### [WHAT YOU SHOULD DO]
Excluding pictures, retype exactly the lines from the one with "654x368 pixels. At" through the end of the records that follow.

(Saved entries)
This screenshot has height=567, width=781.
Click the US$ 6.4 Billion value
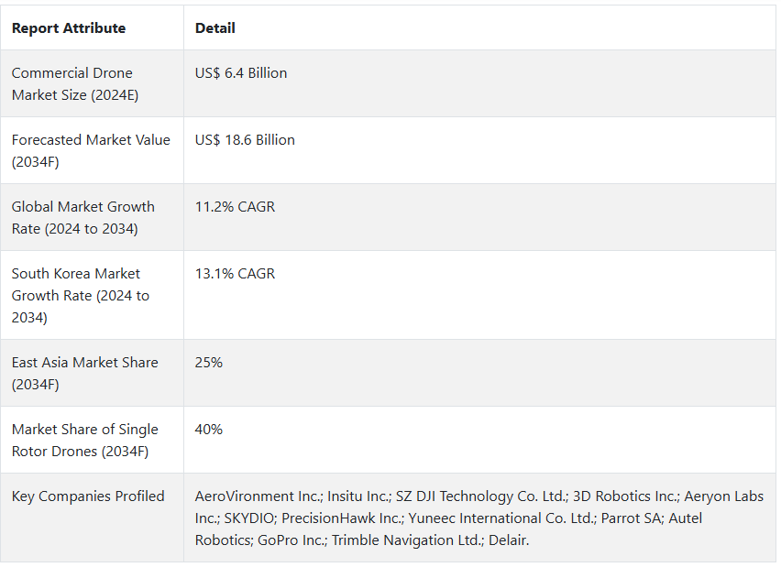pos(241,73)
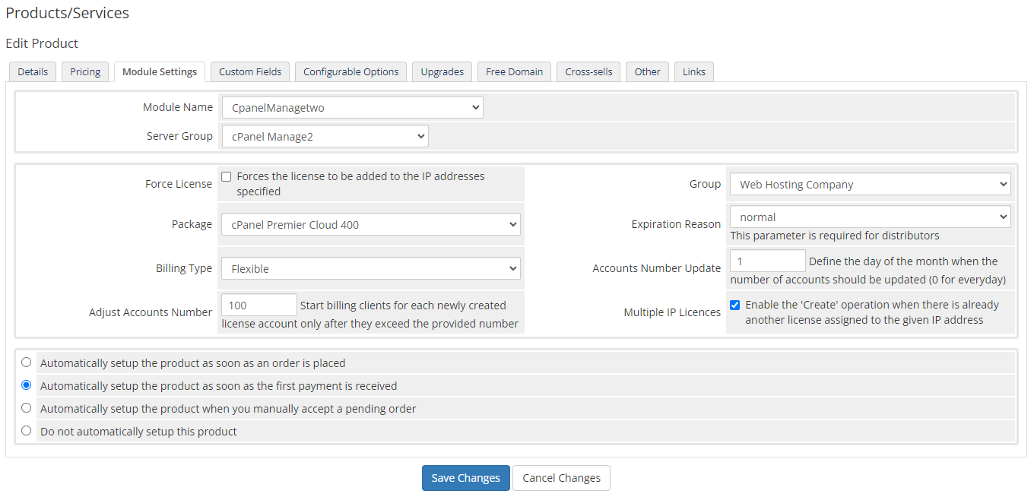1034x497 pixels.
Task: Open the Package dropdown list
Action: click(370, 225)
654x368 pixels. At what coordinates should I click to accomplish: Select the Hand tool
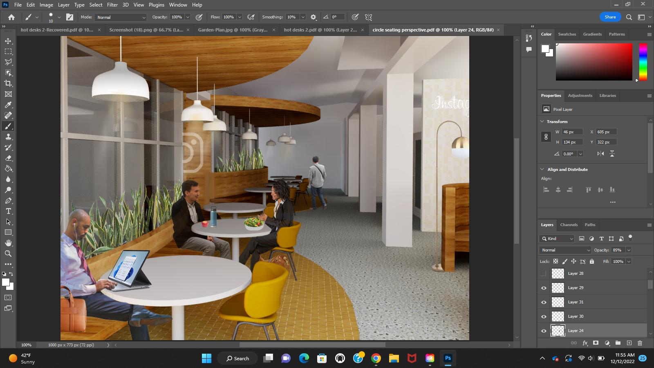(x=8, y=243)
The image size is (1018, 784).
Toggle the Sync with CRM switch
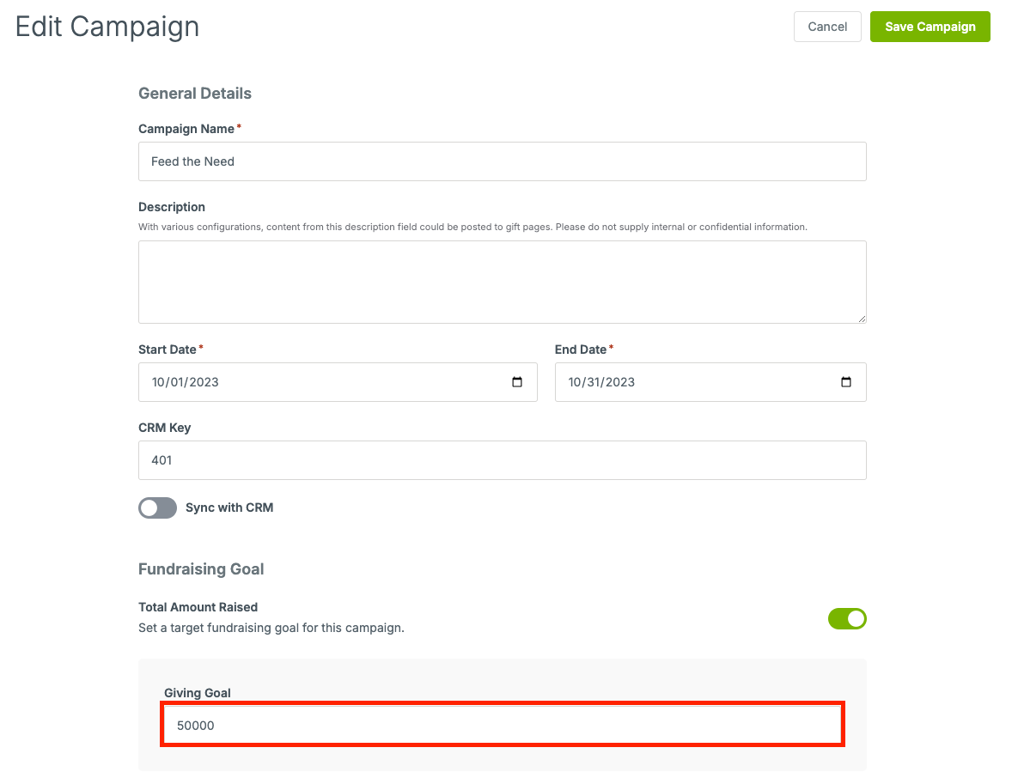pyautogui.click(x=157, y=507)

### [THE COMPLETED TASK]
654x368 pixels. At what coordinates should I click to accomplish: Select the Hand tool
(x=8, y=243)
The image size is (1018, 784).
Toggle the Sync with CRM switch
pyautogui.click(x=157, y=507)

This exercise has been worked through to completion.